Jennifer McCormick reflects on how informed consent might be bolstered to resist the belief (from patients, clinicians, and researchers alike) that research is intended to benefit individual patients, rather than produce generalizable scientific knowledge. While there is a chance in some trials that individual patients could benefit (e.g., phase III clinical trials), individual participant benefit is not the primary reason these trials exist. However, I think we’d need go beyond informed consent to resist the therapeutic misconception. The whole milieu in which the research takes place would need to change. The room would need to feel different; the history and physical exam would need to be modified in some way to indicate this isn’t a typical clinical encounter; the researchers would need to appear different (e.g., not wearing white coats even if, ironically, white coats were brought to the bedside from the lab).

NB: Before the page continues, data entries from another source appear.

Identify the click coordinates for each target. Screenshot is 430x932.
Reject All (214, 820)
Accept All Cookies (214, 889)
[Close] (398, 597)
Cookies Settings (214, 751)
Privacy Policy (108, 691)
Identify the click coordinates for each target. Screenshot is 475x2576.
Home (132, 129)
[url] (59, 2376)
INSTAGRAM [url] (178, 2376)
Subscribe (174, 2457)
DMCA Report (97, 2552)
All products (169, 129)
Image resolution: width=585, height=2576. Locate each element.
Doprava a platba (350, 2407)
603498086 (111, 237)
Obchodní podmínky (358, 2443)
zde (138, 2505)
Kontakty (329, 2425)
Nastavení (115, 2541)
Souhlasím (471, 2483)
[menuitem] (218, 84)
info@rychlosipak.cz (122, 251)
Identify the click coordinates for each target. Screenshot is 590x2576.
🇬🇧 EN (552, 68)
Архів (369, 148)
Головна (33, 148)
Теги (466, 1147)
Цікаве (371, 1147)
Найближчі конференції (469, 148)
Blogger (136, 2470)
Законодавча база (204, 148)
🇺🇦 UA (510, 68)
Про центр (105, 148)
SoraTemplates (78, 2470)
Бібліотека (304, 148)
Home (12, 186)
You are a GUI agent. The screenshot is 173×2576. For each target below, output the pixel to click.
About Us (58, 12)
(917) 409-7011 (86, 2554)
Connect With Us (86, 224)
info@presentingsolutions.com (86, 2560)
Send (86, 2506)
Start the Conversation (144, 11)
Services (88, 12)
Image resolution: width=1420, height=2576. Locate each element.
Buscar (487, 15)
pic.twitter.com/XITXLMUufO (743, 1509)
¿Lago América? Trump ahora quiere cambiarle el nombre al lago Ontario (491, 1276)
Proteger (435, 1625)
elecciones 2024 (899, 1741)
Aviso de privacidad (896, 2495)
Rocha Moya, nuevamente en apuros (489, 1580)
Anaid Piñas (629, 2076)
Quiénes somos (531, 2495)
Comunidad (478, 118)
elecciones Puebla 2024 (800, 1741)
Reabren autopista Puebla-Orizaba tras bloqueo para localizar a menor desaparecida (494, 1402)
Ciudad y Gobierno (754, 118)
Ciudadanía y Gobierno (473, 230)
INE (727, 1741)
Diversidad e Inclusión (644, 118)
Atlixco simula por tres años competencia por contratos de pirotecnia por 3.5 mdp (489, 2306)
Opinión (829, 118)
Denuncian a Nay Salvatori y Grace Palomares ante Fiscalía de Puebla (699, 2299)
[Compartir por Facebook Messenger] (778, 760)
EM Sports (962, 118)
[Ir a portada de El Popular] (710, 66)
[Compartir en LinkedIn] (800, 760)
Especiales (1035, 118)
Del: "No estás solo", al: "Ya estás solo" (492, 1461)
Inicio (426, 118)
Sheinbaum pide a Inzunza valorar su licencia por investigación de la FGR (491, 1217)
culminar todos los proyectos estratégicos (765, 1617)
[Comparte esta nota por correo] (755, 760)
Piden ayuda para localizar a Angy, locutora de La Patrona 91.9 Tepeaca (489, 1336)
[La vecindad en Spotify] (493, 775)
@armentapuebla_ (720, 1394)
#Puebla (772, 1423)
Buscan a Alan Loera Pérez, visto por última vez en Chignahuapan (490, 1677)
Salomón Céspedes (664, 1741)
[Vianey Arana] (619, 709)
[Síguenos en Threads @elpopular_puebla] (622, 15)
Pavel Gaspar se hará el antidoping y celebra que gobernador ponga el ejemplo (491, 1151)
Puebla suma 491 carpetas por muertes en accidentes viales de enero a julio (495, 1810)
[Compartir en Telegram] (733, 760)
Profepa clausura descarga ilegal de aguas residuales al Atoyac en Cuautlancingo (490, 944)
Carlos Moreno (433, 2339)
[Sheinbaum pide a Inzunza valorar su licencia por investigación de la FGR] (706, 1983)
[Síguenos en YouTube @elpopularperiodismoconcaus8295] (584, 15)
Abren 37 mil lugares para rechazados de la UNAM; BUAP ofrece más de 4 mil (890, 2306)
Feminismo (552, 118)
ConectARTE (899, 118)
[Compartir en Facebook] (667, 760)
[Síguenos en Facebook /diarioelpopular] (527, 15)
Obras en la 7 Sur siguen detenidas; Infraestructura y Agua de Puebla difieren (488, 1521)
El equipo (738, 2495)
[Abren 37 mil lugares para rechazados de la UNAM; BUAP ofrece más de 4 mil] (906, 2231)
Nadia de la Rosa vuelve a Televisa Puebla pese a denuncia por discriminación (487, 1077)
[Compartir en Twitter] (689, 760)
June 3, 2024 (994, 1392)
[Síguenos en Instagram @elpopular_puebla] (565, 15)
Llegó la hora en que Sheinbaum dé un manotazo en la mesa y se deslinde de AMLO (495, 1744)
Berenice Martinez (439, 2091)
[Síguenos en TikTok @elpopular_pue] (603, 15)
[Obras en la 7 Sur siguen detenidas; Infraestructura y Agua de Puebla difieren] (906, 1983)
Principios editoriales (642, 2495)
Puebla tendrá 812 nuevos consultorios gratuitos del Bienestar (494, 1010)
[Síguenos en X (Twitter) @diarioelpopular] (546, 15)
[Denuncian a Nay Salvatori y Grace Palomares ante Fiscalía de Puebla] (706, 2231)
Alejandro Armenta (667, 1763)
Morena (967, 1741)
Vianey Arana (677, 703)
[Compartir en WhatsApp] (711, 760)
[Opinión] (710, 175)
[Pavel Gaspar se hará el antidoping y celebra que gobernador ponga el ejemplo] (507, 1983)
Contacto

writes about her experience with a mysterious (eventually diagnosed) illness and the phenomenon of being (or feeling like) an “illness faker.” She recounts some of the people who have written memoirs of their illness experiences, all sharing the thread of being disbelieved. Although it doesn’t excuse the behavior, one reason clinicians are quick to dismiss people who have don’t diagnosable illness is that it’s hard to endure one’s own powerlessness as a supposed healer before something that isn’t easily fixed. Medical school doesn’t prepare you for that. Instead, it prepares you to get the right answer through the rigorous application of technology. Compassion, without accompanying wisdom, withers under the heat of chronic, mysterious suffering. Again, that’s not an excuse, but hopefully a more productive call for clinicians to look beyond more technique to better care for people with these types of problems.Closing Thoughts
DOMIN: Yes, Alquist, they will. Yes, Miss Glory, they will. But in ten years Rossum’s Universal Robots will produce so much corn, so much cloth, so much everything, that things will be practically without price. There will be no poverty. All work will be done by living machines. Everybody will be free from worry and liberated from the degradation of labor. Everybody will live only to perfect himself.
HELENA: Will he?
DOMIN: Of course. It’s bound to happen. But then the servitude of man to man and the enslavement of man to matter will cease. Of course, terrible things may happen at first, but that simply can’t be avoided. Nobody will get bread at the price of life and hatred. The Robots will wash the feet of the beggar and prepare a bed for him in his house.
ALQUIST: Domin, Domin. What you say sounds too much like Paradise. There was something good in service and something great in humility. There was some kind of virtue in toil and weariness.
DOMIN: Perhaps. But we cannot reckon with what is lost when we start out to transform the world. Man shall be free and supreme; he shall have no other aim, no other labor, no other care than to perfect himself. He shall serve neither matter nor man. He will not be a machine and a device for production. He will be Lord of creation.
BUSMAN: Amen.
FABRY: So be it.
R.U.R., Karen Čapek
Most nascent robots tend to reduce the mental health of the humans that must work alongside them. Will this change as the software in all robots feels more like ChatGPT? An entire generation now growing up with A.I., like the generation before them grew up with mobile devices and unlimited scrolling. Where indeed is the consent for such a world.
The general purpose robots will come faster than many expect.